RECORDS PROVIDED.
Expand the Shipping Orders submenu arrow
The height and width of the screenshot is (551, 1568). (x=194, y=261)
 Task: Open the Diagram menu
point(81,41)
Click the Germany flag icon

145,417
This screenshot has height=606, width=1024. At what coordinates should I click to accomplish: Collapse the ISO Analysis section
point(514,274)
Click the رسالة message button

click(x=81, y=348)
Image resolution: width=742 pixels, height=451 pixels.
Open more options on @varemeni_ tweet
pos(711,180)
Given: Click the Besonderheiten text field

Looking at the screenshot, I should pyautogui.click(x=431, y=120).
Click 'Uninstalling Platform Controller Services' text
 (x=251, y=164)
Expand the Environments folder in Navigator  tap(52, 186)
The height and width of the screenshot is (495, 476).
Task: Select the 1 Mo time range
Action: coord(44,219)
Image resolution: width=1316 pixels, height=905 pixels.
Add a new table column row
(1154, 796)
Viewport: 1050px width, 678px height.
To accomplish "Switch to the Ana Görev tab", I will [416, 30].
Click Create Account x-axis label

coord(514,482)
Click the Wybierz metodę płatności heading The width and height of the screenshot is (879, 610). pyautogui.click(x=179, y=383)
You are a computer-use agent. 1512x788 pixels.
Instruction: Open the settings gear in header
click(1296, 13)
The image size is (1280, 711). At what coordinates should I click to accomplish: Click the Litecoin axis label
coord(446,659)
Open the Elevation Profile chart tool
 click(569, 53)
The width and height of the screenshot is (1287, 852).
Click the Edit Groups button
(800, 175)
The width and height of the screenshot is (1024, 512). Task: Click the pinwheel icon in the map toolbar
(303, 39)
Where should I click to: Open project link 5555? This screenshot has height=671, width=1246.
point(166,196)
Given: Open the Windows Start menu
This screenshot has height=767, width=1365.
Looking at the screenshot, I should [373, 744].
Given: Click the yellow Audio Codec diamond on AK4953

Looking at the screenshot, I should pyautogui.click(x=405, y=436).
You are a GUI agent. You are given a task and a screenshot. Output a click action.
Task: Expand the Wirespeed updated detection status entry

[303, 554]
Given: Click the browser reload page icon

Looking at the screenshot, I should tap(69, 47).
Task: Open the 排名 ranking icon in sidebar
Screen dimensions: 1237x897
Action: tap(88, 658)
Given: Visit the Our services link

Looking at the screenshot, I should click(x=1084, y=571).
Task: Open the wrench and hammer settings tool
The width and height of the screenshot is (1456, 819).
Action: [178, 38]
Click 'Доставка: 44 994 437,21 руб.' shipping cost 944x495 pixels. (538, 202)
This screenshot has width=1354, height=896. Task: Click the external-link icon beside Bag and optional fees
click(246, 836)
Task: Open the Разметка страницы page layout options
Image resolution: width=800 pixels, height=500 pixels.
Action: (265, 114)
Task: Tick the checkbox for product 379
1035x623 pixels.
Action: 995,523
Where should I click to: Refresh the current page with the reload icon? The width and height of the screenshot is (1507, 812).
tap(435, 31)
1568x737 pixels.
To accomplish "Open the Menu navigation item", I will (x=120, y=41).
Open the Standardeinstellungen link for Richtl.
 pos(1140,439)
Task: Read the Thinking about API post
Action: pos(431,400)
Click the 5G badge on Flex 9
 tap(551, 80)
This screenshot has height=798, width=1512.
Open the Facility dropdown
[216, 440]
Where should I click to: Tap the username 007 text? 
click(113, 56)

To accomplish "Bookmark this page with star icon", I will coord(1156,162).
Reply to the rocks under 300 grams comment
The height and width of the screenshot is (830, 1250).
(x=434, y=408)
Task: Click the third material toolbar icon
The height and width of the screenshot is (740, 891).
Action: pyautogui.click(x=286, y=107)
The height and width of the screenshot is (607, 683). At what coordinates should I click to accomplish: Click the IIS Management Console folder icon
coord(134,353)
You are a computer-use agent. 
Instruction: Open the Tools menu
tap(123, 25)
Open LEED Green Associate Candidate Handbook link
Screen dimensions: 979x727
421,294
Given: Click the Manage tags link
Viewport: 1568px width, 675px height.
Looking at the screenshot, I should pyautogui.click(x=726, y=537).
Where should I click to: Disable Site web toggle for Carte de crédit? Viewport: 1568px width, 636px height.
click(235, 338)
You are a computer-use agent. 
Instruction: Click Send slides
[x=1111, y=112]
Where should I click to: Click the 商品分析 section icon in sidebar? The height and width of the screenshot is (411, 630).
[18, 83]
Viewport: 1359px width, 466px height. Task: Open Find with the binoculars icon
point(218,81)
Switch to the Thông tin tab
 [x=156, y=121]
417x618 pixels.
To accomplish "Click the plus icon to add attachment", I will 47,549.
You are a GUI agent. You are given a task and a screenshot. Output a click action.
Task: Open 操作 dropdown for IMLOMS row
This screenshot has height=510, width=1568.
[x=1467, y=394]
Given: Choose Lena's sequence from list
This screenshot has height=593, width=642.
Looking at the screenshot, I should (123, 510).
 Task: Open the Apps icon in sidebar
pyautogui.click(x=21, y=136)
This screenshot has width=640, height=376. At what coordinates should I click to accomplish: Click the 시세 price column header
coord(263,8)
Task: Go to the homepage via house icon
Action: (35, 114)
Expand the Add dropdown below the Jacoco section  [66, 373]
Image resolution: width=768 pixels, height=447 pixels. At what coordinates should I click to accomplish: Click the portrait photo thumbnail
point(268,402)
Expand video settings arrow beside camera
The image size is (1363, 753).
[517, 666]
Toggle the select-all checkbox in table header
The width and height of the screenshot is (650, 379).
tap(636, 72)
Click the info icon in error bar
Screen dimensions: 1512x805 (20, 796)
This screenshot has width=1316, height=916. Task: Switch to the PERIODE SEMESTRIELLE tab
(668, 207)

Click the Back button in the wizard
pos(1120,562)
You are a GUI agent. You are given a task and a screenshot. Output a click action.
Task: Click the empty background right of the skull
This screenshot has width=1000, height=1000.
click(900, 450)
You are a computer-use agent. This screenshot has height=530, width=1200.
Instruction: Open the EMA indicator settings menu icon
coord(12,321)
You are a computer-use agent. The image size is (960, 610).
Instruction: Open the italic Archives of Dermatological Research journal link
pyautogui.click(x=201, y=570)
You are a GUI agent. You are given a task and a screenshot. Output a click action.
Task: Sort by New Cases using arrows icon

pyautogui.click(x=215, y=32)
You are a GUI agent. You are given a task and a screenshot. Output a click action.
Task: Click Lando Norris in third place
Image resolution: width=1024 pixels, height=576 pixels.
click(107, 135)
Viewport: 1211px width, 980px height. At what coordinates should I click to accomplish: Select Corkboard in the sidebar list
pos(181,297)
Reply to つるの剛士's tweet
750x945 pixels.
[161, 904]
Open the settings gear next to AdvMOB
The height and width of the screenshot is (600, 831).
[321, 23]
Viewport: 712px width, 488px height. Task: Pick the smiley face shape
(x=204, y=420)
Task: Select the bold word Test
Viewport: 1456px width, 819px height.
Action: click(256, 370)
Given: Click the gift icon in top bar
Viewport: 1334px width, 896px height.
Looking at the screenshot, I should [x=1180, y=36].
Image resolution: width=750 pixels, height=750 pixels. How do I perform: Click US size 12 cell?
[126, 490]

YOUR TASK.
Render the data from its first line through the line that contains "(x=251, y=164)" as a JSON list of strings, one string per line, skipping blank lines.

RESPONSE BELOW.
[
  "Expand the Shipping Orders submenu arrow",
  "The height and width of the screenshot is (551, 1568). (x=194, y=261)",
  " Task: Open the Diagram menu",
  "point(81,41)",
  "Click the Germany flag icon",
  "145,417",
  "This screenshot has height=606, width=1024. At what coordinates should I click to accomplish: Collapse the ISO Analysis section",
  "point(514,274)",
  "Click the رسالة message button",
  "click(x=81, y=348)",
  "Image resolution: width=742 pixels, height=451 pixels.",
  "Open more options on @varemeni_ tweet",
  "pos(711,180)",
  "Given: Click the Besonderheiten text field",
  "Looking at the screenshot, I should pyautogui.click(x=431, y=120).",
  "Click 'Uninstalling Platform Controller Services' text",
  " (x=251, y=164)"
]